A lot of functions require the use of one of those circular arrangements of arrows around
an "execute" button (like pretty much all DVD players have these days). There is a miniature
set of buttons like that on the face of the unit, but absolutely none of those controls appear
on the remote.
Here's the chapter on using it with a computer:
For details on the connecting method to the editing machine, refer to the
supplied instruction manual of your editing unit.
The editing functions you can use depend on the editing software. For
details on editing methods, refer to the instruction manual of your editing
(want to know how to use this device? we're just the manufacturer; go ask someone else)
And here are some of the highlights of the troubleshooting section:
- Symptom: Some menu item settings change accidentally.
- Cause: You have pulled out the power cord during a menu operation or LCD
monitor brightness adjustment.
(It's a standard computer power cord; it takes some effort to pull it out. Have you ever accidentally unpluged your computer by pressing a button on it?)
- Symptom: It takes time to eject the cassette.
- Cause: This is not a malfunction.
(Whew! That's a relief!)
And the care and maintenance section:
- Plastic is often used for the surface finishing of the unit. Do not spray
a volatile solvent such as an insecticide towards the cabinet.
(Good to know plastic is often used on the surface, but what is it made of the rest of the time? Bugs?)

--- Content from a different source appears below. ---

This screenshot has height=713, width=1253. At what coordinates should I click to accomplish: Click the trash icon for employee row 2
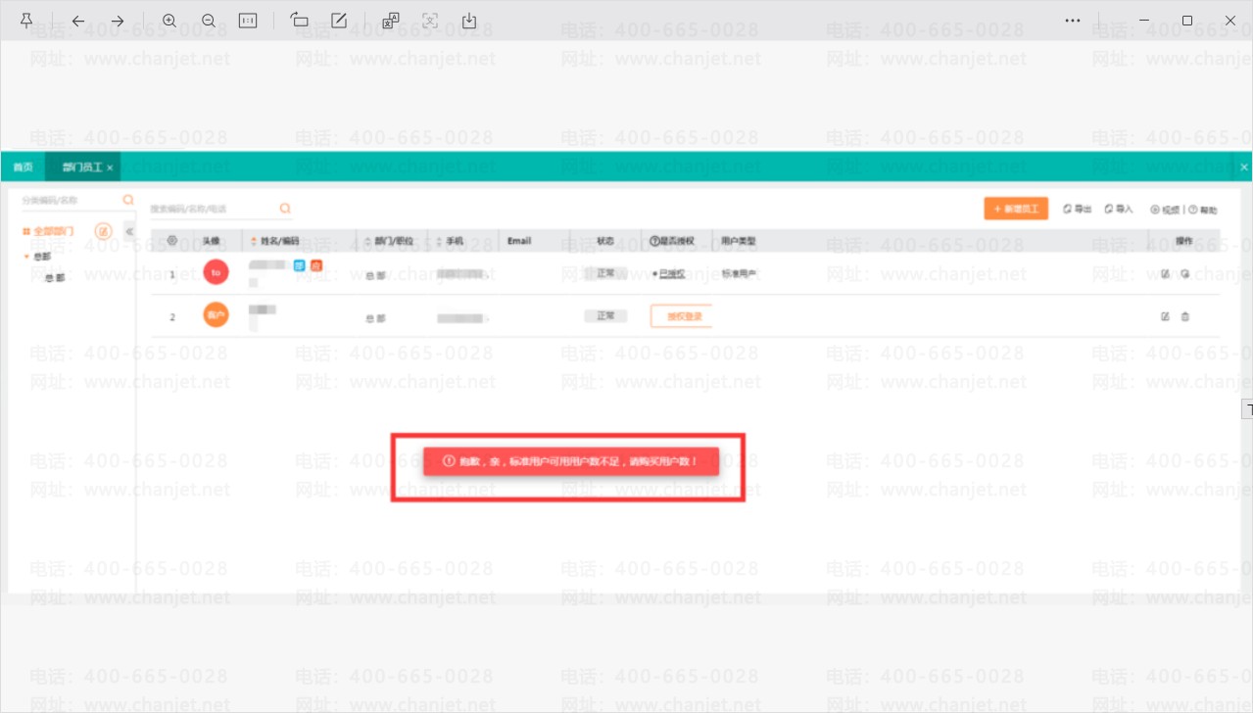(x=1185, y=316)
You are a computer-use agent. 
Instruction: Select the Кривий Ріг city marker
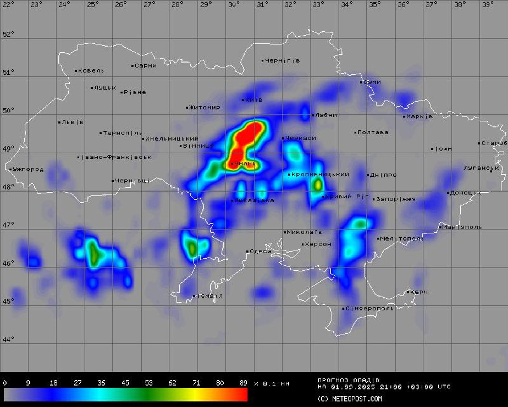tap(323, 197)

- Do not use the unit in an area exposed to radiation. A malfunction may
(It'll turn into a giant green tape deck and run amok? I thought only Panasonic decks did that.)
*whew* Despite all of this, it did work, though you pretty much have to figure it out by
trial-and-error rather than relying on any insights gleaned from the documentation.
There's not a lot of radiation around here and I don't generally squirt bug-spray into
tape decks anyhow, so it was pretty easy for me to avoid the usual pitfalls they
apparently encountered when doing their initial tests, and start cranking out master
Overall, it gets a couple of thumbs-up; I'd toss in a few more appendages on top of that
if Sony had spent less time and effort worrying about all the ways they could make it
not work and had put some of that time and thought into making it friendlier for legitimate
users (coming up with a remote that was designed to work with this particular device
instead of one that appeared to have been stuck into the box by mistake, for starters).